▶ [WHAT IS BEING ASKED]: Write out, please, each line from the one containing "Image resolution: width=1600" to the final line of the data, both included, exactly and without pictures.

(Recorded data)
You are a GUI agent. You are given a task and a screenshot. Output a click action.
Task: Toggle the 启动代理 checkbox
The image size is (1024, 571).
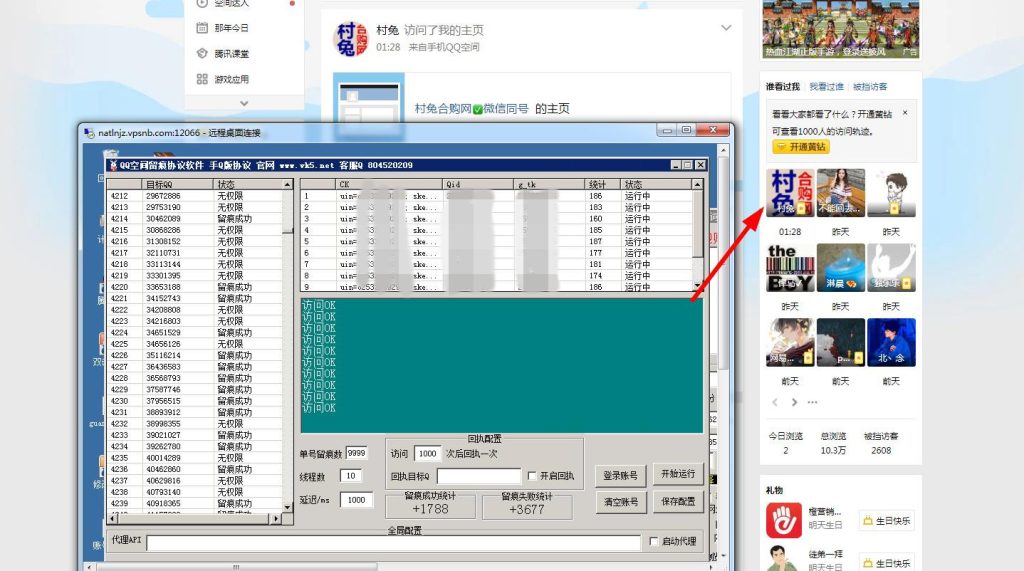(654, 542)
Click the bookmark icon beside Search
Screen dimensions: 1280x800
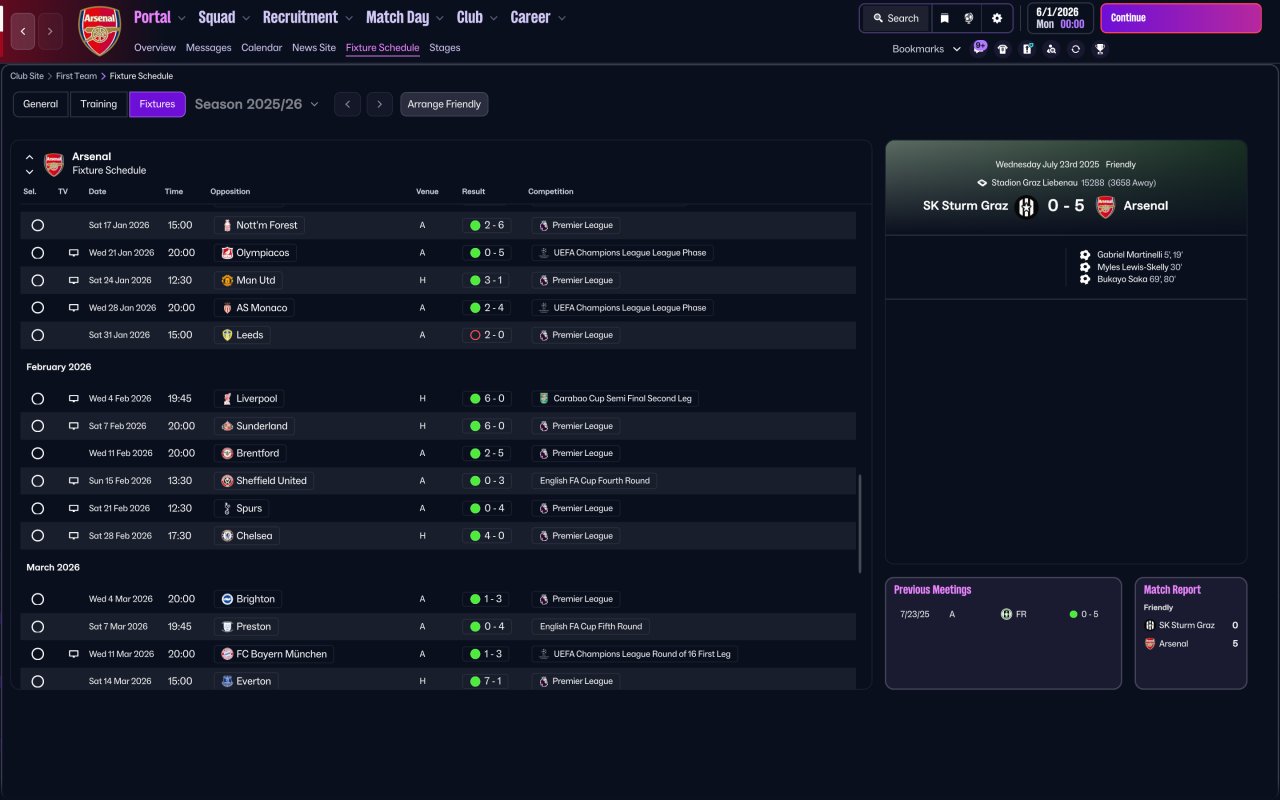click(944, 18)
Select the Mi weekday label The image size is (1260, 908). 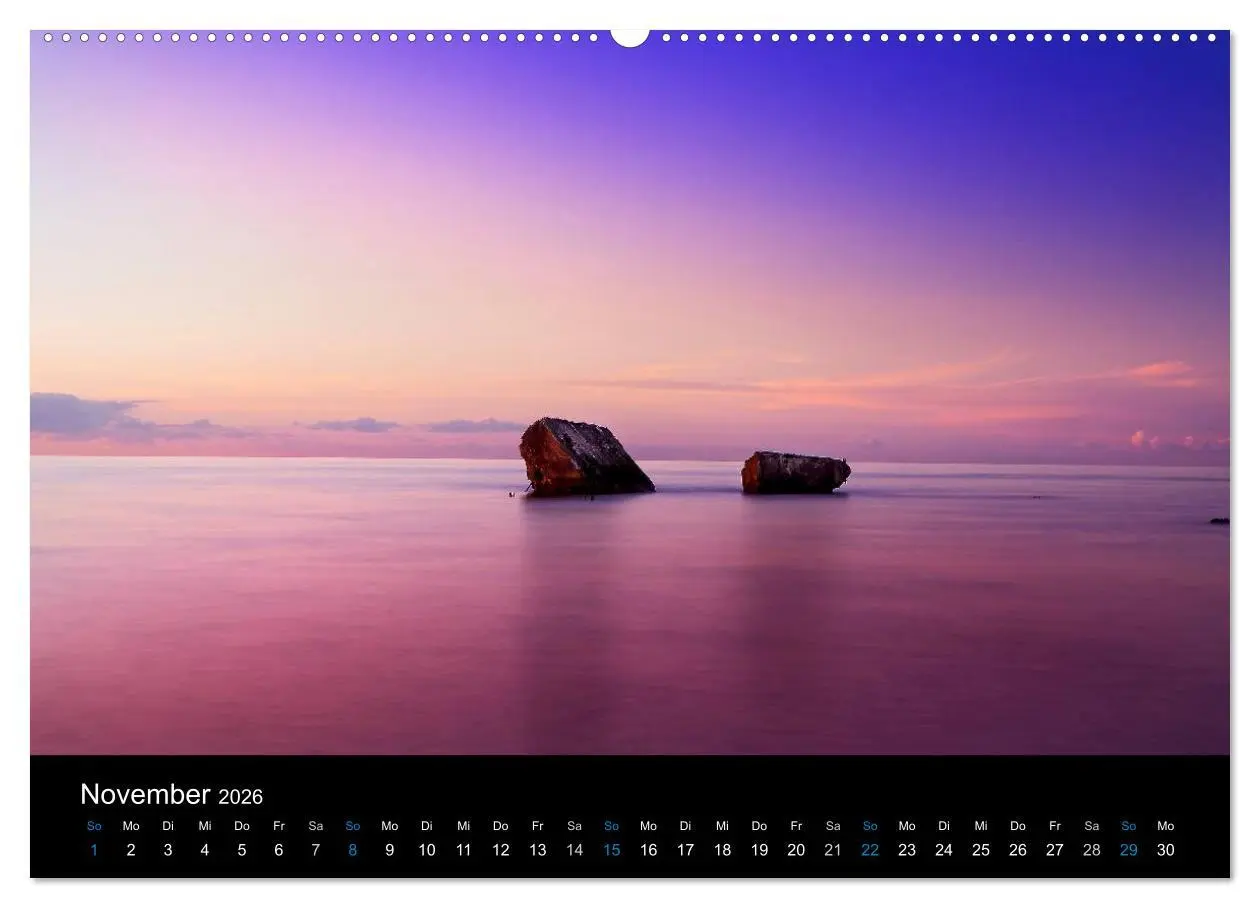click(204, 826)
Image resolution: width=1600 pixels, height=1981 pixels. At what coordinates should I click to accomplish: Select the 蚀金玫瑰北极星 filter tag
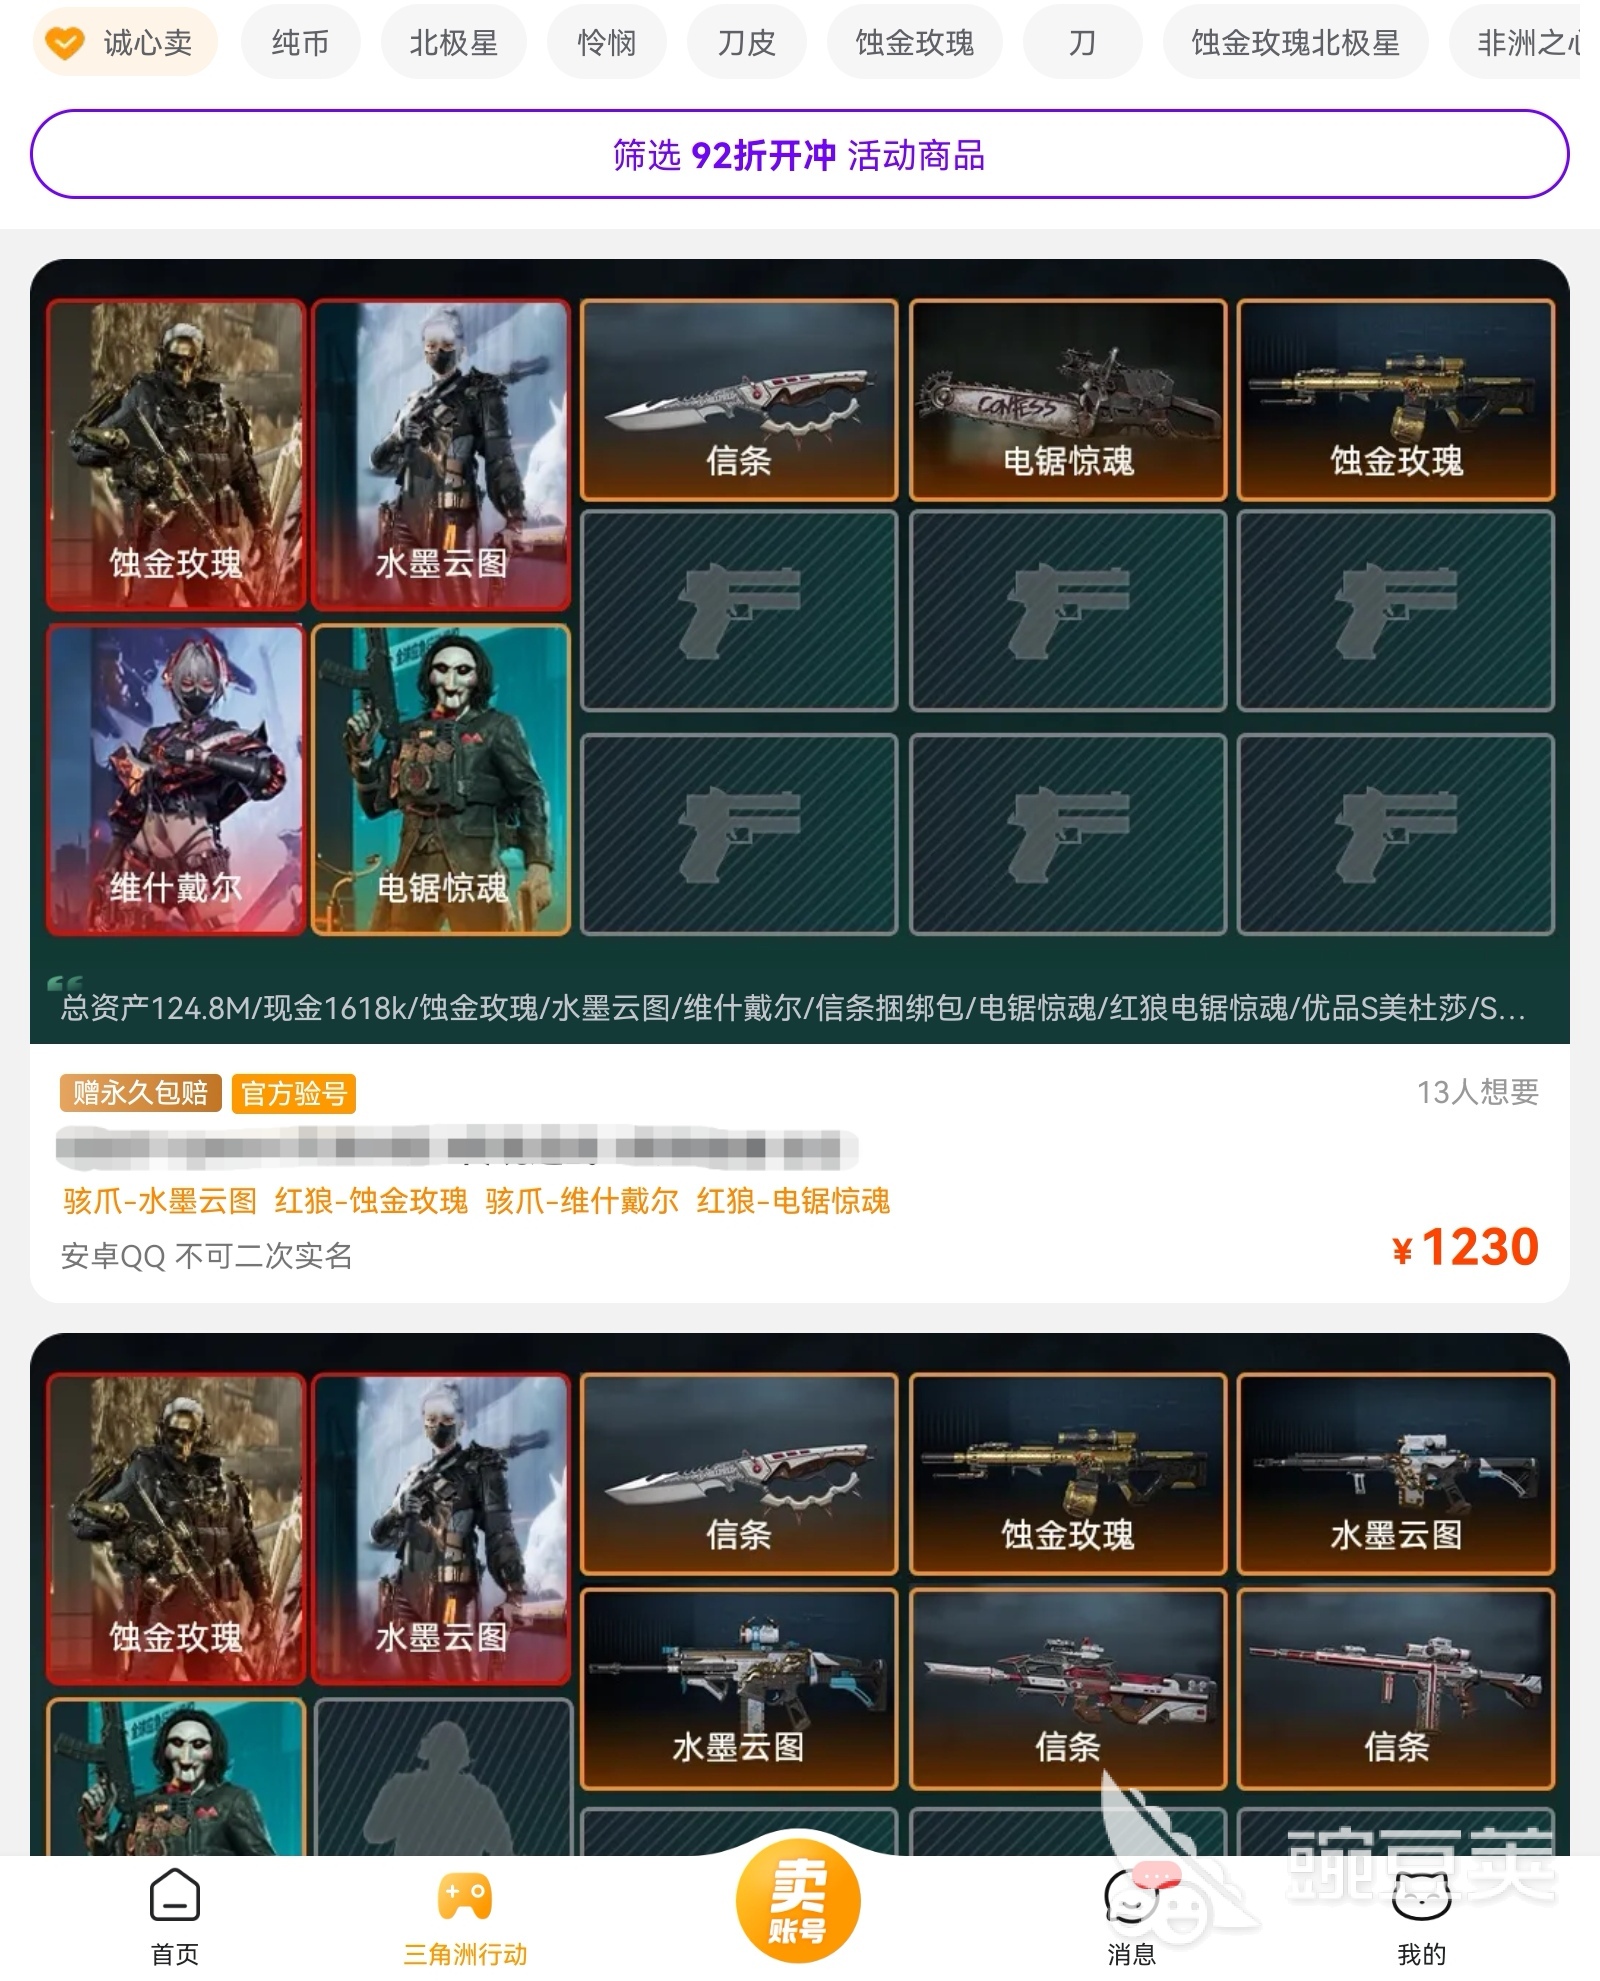click(1295, 43)
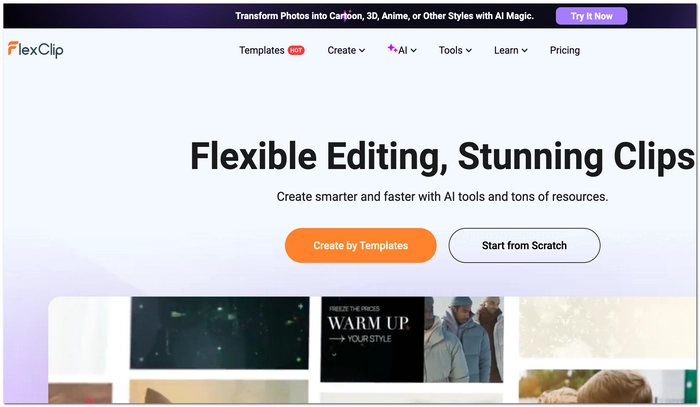The width and height of the screenshot is (700, 407).
Task: Open the Pricing page
Action: [x=565, y=50]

▶ [REPLY TO THE EXERCISE]:
Image resolution: width=1600 pixels, height=1981 pixels. At what coordinates should I click to accomplish: Select the 蚀金玫瑰北极星 filter tag
click(1295, 43)
The width and height of the screenshot is (700, 407).
Task: Open the Pricing page
Action: [x=565, y=50]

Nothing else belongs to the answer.